Gavin McCullagh gmccullagh at gmail.com
Wed Aug 9 08:55:59 BST 2006


Hi,

On Wed, 09 Aug 2006, mailing-joergd at gmx.net wrote:

> thank you for your help - it works!

Great.

> Of course, it would be sensible to merge edubuntu and the other system in 
> the long run. Then the floppy-disk (which is currently necessary) could
> be left out. But step by step...

As you mentioned before a PXE multi-boot which produced a menu might be the
ideal solution but it modifies the existing system that may not be allowed
just now.

> Useful information for a newbie like me anyway :-)

I think you're well ahead of newbie if you know how to rebuild kernels and
ramdisks!

> > You can modify this script to read as follows:
> > 
> > 	# For DHCP
> > 	modprobe -q af_packet
> > 	ipconfig -p 1068 ${DEVICE}
> > 
> > and then run mkinitramfs to rebuild your initrd image (this is in the ltsp
> > chroot obviously).  I've tested here and that ipconfig does recognise the
> > -p option.
> 
> YES! That's it. Solves my problem really perfectly. Thank you,
> after spending days with the problem this was the decisive hint.

Excellent.

> > Obviously you'd need to redo this every time initramfs-tools got upgraded.
> 
> Are the initramfs-tools upgraded via the Update Manager?

As far as I'm aware the update manager could upgrade any package including
this one and in the process would likely overwrite scripts/nfs.  This would
only usually happen due to an upgrade to a new distribution (ie Edgy) or
due to a security issue in that package, which seems fairly unlikely.  Just
something to watch out for.

> > I guess I understand, it's just that (as I understand) the kernel doesn't
> > do the dhcp do it must then pass this info on to whatever does.
> 
> Yes, the option is actually caught by the script called 'linuxrc' and then
> passed to the dhcp client.
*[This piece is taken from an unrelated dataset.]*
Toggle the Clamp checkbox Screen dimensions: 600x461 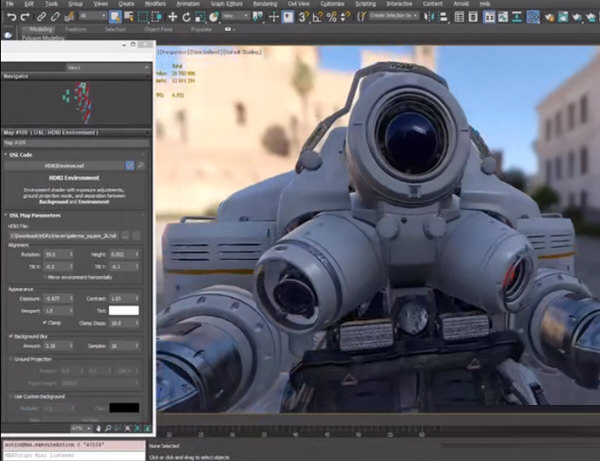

Easy to comprehend with the ltsp_initrd_kit...

I see.

> It does work. I'll invite you to some beer if you sojourn somewhere in
> bavaria/germany :-)

I look forward to it ;-)

> > PS If you get your thin client up and running on the nfs root, dhclient
> > probably takes over the ongoing dhcp responbilities so you may need to
> > convince it to use the other port too.
> 
> Seems to be not a problem during boot process. Maybe it becomes one when
> the client's lease expires (Maybe the client will ask for a new one using
> the dhclient?)

Without checking an Edubuntu machine, I'm not sure but that's my guess.
You might not notice for quite a while (maybe 24 hours is lease length) but
something will have to renew the dhcp lease and I would guess that'd be
dhclient (though it's possible the thin clients continue using that
ipconfig program).  You should ensure that whatever renews the lease
(possibly dhclient) also uses port 1067/1068.